An autograft is going to be harvesting the necessary portion of the tendon and using the host as a donor. In other terms, the hamstring graft will be harvested from the patient the ACL reconstruction is being performed on - or using their own hamstring tendon.  

An allograft is harvesting a portion of the hamstring tendon from a separate, nonliving donor, or a cadaver. 
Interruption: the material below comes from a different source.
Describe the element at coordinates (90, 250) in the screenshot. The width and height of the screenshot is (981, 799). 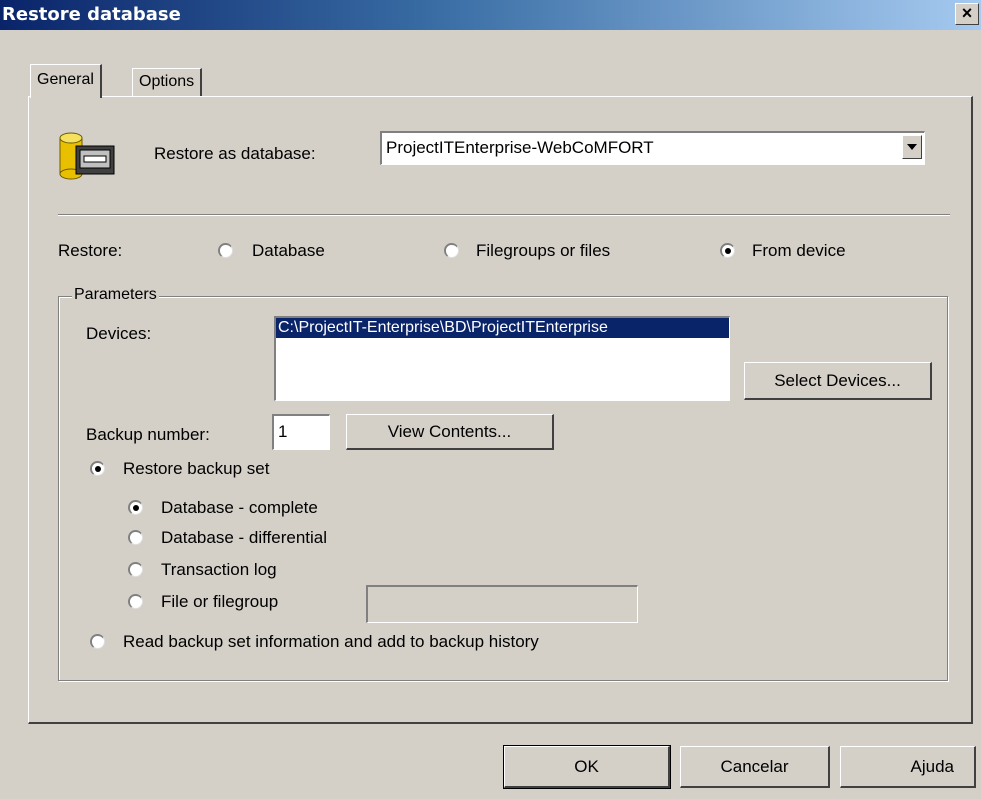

Allograft repairs have a lesser recovery time, as only the knee joint and ACL have to heal, whereas an autograft would likely be slightly more painful, as well as take longer to heal.  Allografts, however, have had recent research come out that states the likelihood of a second rupture is increased by almost 60% in comparison to an autograft tear. The reason behind this is usually because the body recognizes the new ACL as it's own, and therefore, heals faster. 

Hamstring Graft

There are 4 hamstring muscles on the back side of the thigh. Their primary function is going to be flexion (bending) at the knee, and extension at the hip, and they insert on the knee joint via a tendon, on both sides. A surgeon would take a portion of one of these hamstring tendons, typically the semitendinosus for increased stability and recreate an ACL with that graft.  Doubling over the tendon by folding it in half is proven to increase tensile strength, but does require harvesting a larger portion of the tendon, but is associated with greater range of motion discrepancies, as well as a slower recovery. 

BTB Patellar Graft

A BTB, or Bone-Tendon-Bone, Patellar Graft would be taking a portion of the patellar tendon, as well as portions of the bony attachments. The patellar tendon is the distal half of the quadriceps tendon. The quadriceps, more commonly known as the "quads", are a group of 4 muscles on the front of thigh that extend (straighten) the knee, and assist to flex the hip (i.e. doing high knees). The insert on a common tendon, the quadriceps tendon, and head distally. This tendon envelopes the patella, or the knee cap, a sesamoid bone that is otherwise not attached to the body. Distal to the patella, the quadriceps tendon now becomes the patellar tendon before inserting on the shin bone.  This portion of the quadriceps tendon will be the graft.  Bone-tendon-bone means the surgeon will not only harvest the middle 1/3 of the patellar tendon, but will also harvest small pieces of the patella and shin bone to serve as bony attachments to enhance recovery, as the small pieces of the bone will start to regrow into the bone they're going to be surgically attached to. 

Hamstring v. Patellar Tendon

Both surgical procedures have a 90-95% success rate, meaning the likelihood of a second rupture is only around 5-10%. Done correctly and given no extraneous circumstances, either option is going to be enough to get back to doing what you love.  Hamstring repairs are now done in Kansas City entirely arthroscopically, meaning the incisions are going to be very minimal - and recovery is faster, and less painful because the incisions will heal before the patient is out of the post-surgical brace. Patellar tendon repairs, however, are typically a little stronger, but take longer to recover from. The incision is typically about 4 inches long, which will take weeks to heal properly - potentially even after the post-surgical brace is removed. 

When an athlete decides, it will be up to them to choose a surgeon to will give them the best chance of a successful surgery, whilst limiting them to as little time as possible out of the game. Hamstring tendon repairs typically get patients back to doing what they love a little faster, by maybe a few weeks, but do come with a slightly higher risk, inching closer to that 90% success rate, respectfully, compared to the impressive 95% success rate of the patellar tendon repair. Both will take around 6 months to be cleared from therapy and return to sports, and will take around 12 months for the patient to feel back to 100%.  Surgeons will likely recommend athletes wear an ACL supporting brace, but are worn at the discretion of the athlete.